Author : Patricia E. Salkin
Publisher : American Bar Association
Page : 258 pages
File Size : 17,17 MB
Release : 2004
Category : Business & Economics
ISBN : 9781590314173
This useful guide is a compilation of significant trends in land use law, featuring landmark court decisions from the U.S. Supreme Court, federal district courts and state high courts.
Author :
Publisher :
Page : 650 pages
File Size : 15,11 MB
Release : 1964
Category : American literature
ISBN :
Author :
Publisher :
Page : 998 pages
File Size : 18,22 MB
Release :
Category :
ISBN :
Author : South Central Research Library Council. Local History Committee
Publisher :
Page : 210 pages
File Size : 50,20 MB
Release : 1976
Category : Libraries
ISBN :
Also includes genealogical and biographical materials.

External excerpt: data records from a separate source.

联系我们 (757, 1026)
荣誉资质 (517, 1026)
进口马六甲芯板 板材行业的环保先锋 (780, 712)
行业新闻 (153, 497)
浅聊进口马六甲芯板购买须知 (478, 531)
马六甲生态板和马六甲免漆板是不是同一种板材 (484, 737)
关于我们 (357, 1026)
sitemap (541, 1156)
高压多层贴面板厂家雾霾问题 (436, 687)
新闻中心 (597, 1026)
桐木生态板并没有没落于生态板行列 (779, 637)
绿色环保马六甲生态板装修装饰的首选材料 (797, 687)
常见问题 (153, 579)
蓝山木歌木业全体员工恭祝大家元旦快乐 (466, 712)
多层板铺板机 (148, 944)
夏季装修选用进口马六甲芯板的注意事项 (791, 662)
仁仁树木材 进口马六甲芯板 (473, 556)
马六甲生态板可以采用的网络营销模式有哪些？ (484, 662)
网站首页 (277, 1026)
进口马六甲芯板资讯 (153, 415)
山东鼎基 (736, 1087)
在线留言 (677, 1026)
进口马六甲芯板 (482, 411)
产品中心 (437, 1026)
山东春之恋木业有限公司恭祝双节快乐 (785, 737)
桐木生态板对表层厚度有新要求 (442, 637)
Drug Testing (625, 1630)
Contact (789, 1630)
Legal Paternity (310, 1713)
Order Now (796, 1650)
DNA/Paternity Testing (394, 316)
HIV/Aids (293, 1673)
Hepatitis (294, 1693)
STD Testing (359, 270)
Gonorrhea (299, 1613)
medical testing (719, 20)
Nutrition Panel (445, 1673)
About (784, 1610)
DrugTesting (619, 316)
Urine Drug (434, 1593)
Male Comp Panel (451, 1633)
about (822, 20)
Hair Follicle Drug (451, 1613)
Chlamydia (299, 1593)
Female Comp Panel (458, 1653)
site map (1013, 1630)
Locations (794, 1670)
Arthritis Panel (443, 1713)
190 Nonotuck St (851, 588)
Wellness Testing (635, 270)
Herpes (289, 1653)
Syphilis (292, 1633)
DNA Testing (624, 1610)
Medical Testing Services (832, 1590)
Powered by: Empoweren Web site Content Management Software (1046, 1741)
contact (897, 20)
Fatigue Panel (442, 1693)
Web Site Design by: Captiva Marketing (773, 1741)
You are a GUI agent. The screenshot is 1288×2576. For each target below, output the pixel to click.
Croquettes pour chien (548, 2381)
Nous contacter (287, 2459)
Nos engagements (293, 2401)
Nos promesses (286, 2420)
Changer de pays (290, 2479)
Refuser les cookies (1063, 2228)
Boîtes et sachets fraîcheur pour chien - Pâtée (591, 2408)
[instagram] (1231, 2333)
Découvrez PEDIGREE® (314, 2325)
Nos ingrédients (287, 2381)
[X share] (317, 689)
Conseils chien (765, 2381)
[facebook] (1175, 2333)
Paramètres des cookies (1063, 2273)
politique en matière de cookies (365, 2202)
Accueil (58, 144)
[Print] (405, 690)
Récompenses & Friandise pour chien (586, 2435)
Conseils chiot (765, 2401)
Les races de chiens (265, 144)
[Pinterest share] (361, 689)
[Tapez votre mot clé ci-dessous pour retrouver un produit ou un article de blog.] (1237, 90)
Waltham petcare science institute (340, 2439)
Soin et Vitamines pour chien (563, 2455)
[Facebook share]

Author : Steven G. Poskanzer
Publisher : JHU Press
Page : 372 pages
File Size : 31,75 MB
Release : 2002-01-21
Category : Education
ISBN : 9780801867491
"Do we need to talk to our lawyers about this?" "What do the attorneys say?" "Why didn't you get the lawyers involved before now?" Just about every department chair and dean, certainly every provost and president, and an ever-increasing number of faculty find themselves asking—or being asked—such questions. Dealing with issues ranging from academic freedom to job security and faculty discipline, lawyers, legal requirements, and lawsuits has become an established part of the apparatus of American higher education. Higher Education Law was written to help faculty and administrators navigate critical legal issues and avoid potential legal pitfalls. Drawing on his experience as university counsel, administrator, and teacher at a number of institutions, Steven G. Poskanzer explains the law as it pertains to faculty activities both inside and outside the academy, including faculty roles as scholars, teachers, and members of institutional communities, as well as employees and public citizens. In each of these areas, he expands his discussion of cases and decisions to set out his own views both on the current status of the law and how it is likely to evolve.
Author : Sonia A. Hirt
Publisher : Cornell University Press
Page : 258 pages
File Size : 24,58 MB
Release : 2015-02-24
Category : Social Science
ISBN : 0801454700
Why are American cities, suburbs, and towns so distinct? Compared to European cities, those in the United States are characterized by lower densities and greater distances; neat, geometric layouts; an abundance of green space; a greater level of social segregation reflected in space; and—perhaps most noticeably—a greater share of individual, single-family detached housing. In Zoned in the USA, Sonia A. Hirt argues that zoning laws are among the important but understudied reasons for the cross-continental differences.Hirt shows that rather than being imported from Europe, U.S. municipal zoning law was in fact an institution that quickly developed its own, distinctly American profile. A distinct spatial culture of individualism—founded on an ideal of separate, single-family residences apart from the dirt and turmoil of industrial and agricultural production—has driven much of municipal regulation, defined land-use, and, ultimately, shaped American life. Hirt explores municipal zoning from a comparative and international perspective, drawing on archival resources and contemporary land-use laws from England, Germany, France, Australia, Russia, Canada, and Japan to challenge assumptions about American cities and the laws that guide them.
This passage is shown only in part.